Iron Man, on the other hand, starts strong and finishes slow.  The first "Iron Man" is, in my opinion, almost as good as "Batman Begins," but nowhere near as good as "The Dark Knight."  Parts of the Iron Man Trilogy are also self-serving nods to the (then) upcoming "Avengers", and the weakest of the three Iron Man films (the third, in my opinion), comes across as the usual Hollywood crap, unredeemed by the craftsmanship that made "The Dark Knight Rises" watchable.  Bottom line: at (very) least the Dark Knight Trilogy was TRYING.  The Iron Man Trilogy - as a whole, mind you - seems less inspired than calculated.

It will be interesting to see how future movie trilogies compare to these two.  With "Thor: the Dark World" and "Captain America: the Winter Soldier" coming out before the inevitable "Avengers 2," I cannot help but wonder which trilogy will truly stand the test of time.  It's not a given that we'll see a third Thor or a third Captain America movie, but it's certainly possible.  An "Avengers 3," given the success of the first film, seems like a foregone conclusion.

I am inclined to think that Nolan's trilogy is the one that our kids and grandkids might actually see, simply because few directors out there can equal Nolan's talent.  Yes, Joss Whedon has a great ear for dialogue, but I think that after the novelty of "The Avengers," he might begin to wear on people.  The banter-heavy Avengers was a great film, but I think that if he doesn't find a way to "cut to the chase" in the next film then he's in for trouble.  Expectations for the next Avengers film are already astonishingly high, and I don't think his output thus far justifies the hype.  He was, after all, using characters and settings pre-fabricated by other directors.

9. Another Weekend in Kaohsiung 高雄 (June 2013)

These pictures were taken from the roof of my apartment building in Taitung 台東.  This was the day before we took the train to Kaohsiung.  It was getting hot, but the sky looked very beautiful after the rain.

The next day we woke up very early to take the train.  We haven't taken the train to Kaohsiung in a while, but did so this time because our car is dying a slow death.  The train is much less tiring, but of course much more constraining for those who like to explore.  It takes about 3 and 1/2 hours to go from Taitung to Kaohsiung via train.
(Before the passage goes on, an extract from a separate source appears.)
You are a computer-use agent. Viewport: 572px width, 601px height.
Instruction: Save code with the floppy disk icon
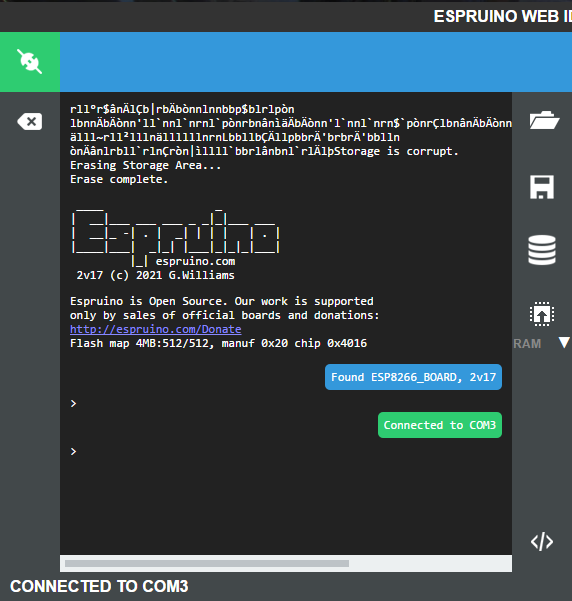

I enjoy watching people in the Taitung train station.  It's a strange mix of tourists and people just down from the mountains.  Guys from Taipei wander around, looking lost, while grandmas from Beinan 卑南 contemplate the outside world.

After arriving in Kaohsiung, we took a taxi to Dream Mall 夢時代.  Our friend's wedding was on the seventh floor, in a restaurant I had never been to.  The food in this restaurant was surprisingly good, even though the liquor offered was disappointing.  I managed to get slightly toasted off some cheap wine, and after the meal we headed upstairs to see Iron Man 3.
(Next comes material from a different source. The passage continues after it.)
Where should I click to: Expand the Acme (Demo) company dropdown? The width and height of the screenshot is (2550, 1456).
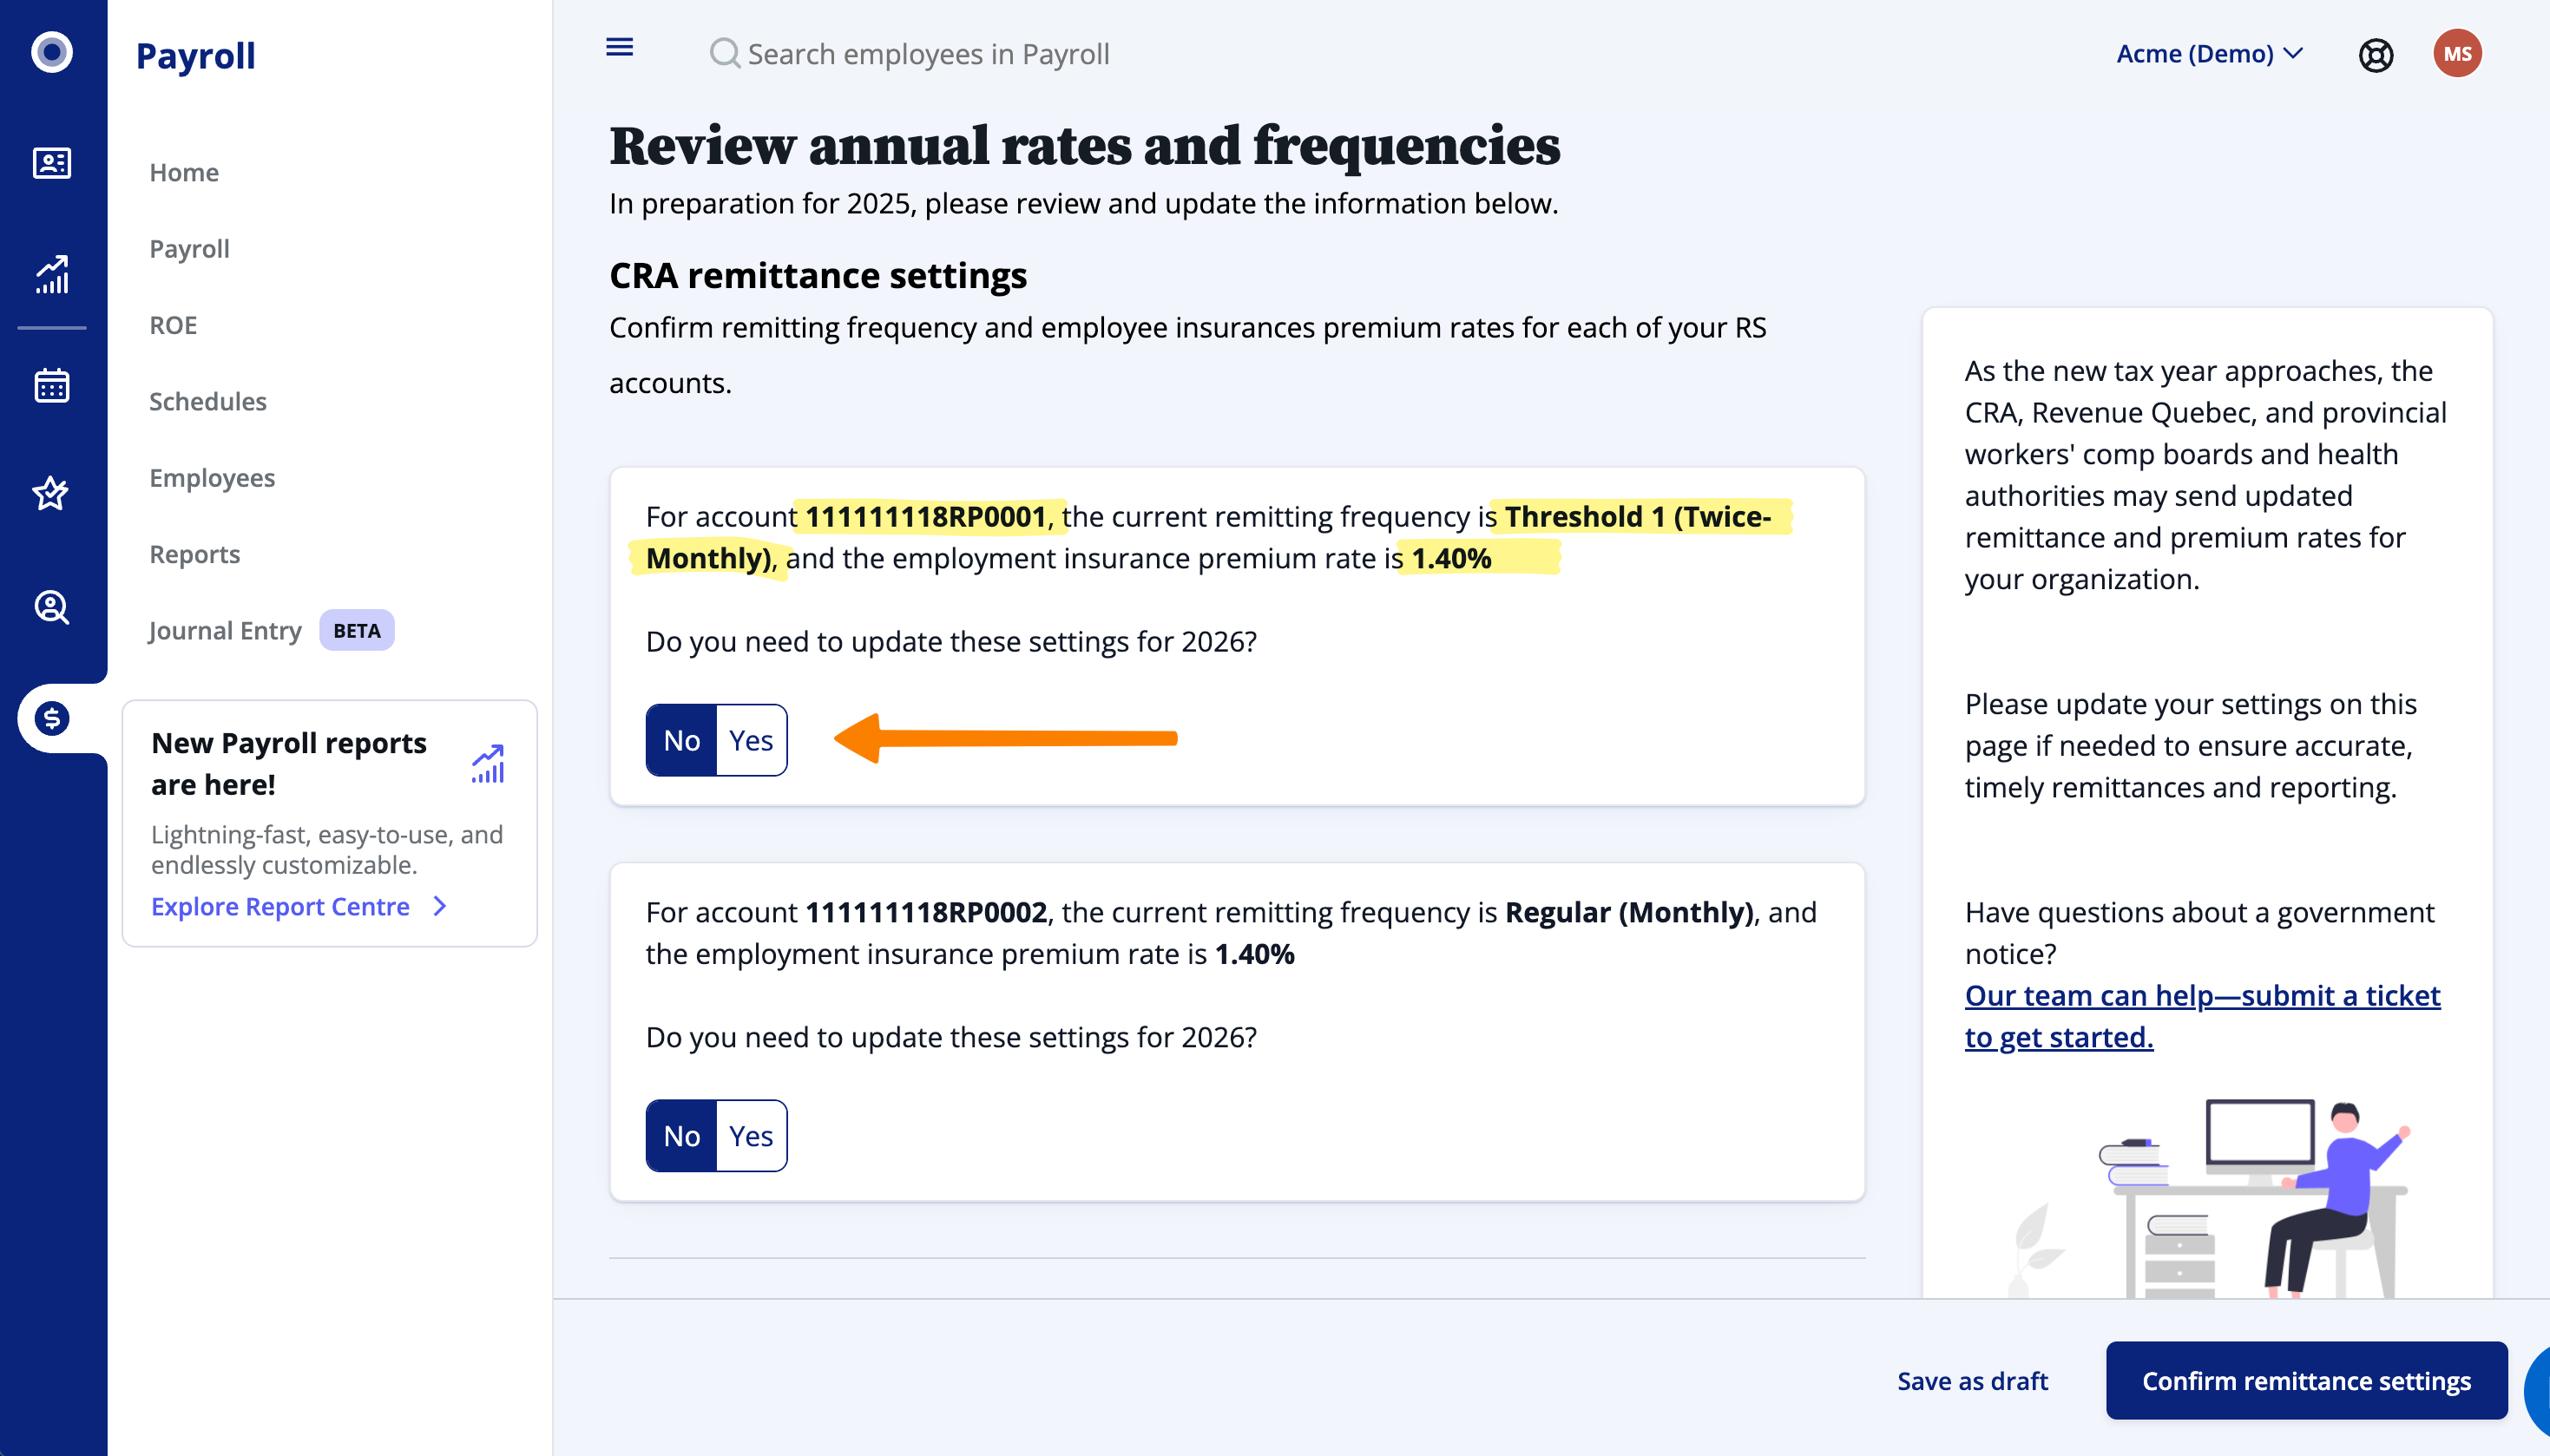tap(2209, 54)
As usual, we spent the night in my mother-in-law's house.  We took the SLOW train there, and arrived very tired.  I fell asleep almost instantly.
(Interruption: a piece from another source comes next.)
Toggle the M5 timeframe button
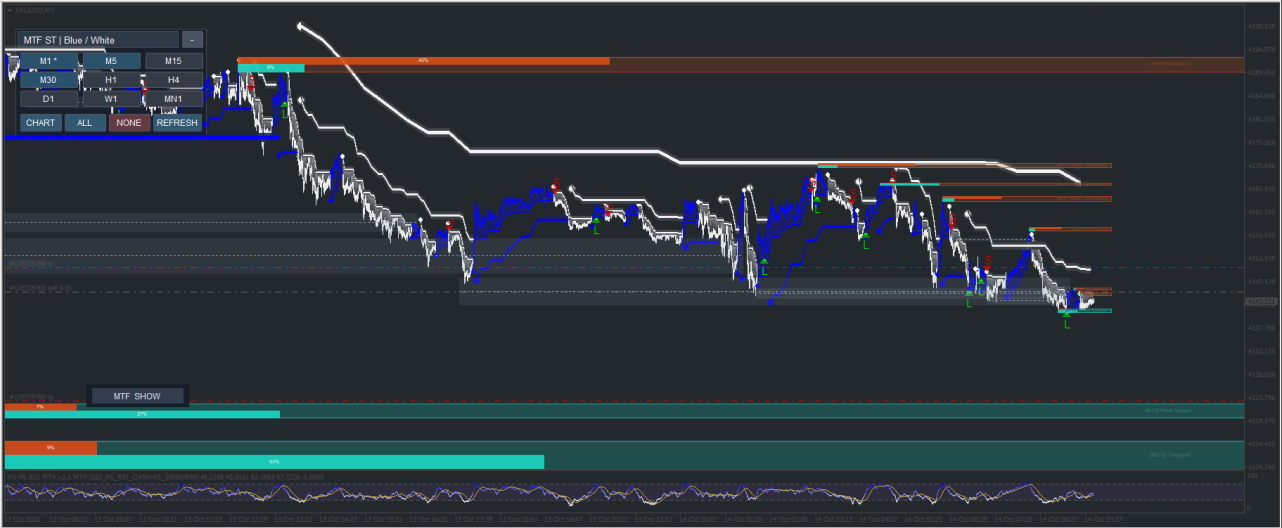This screenshot has height=528, width=1282. (x=111, y=61)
The pictures above were taken in the Lu Ju 路竹 train station.  It's a weird place, and I have the feeling they don't see many foreigners around there.

On the following day we took my mother-in-law back into Kaohsiung City.  She is crazy about this hot pot place in the FE 21 Department Store 大遠百.  After our meal I took my older daughter for some ice cream, and bought some running shorts.

Later we headed up to the Eslite bookstore 誠品 on the roof of the FE 21, and I took these pictures of Kaohsiung's skyline.  It was a very hot day, and not a good time to be outside.

At about 7 we took the train back to Taitung.  Not one of my best trips there.  It would have helped if I had been less tired on Saturday.  It would have also helped if I had taken the car.  Next time I'll take the car, and be sure to get enough sleep beforehand.

10. Jolin Tsai (June 2013)

Jolin Tsai is probably Taiwan's most famous pop star.  She has been around since the late 90s, and she is known throughout Asia.  She's pretty, but I'm not a fan of her music.

She's also the queen of product endorsement.  The picture below is from one of her Adidas ads.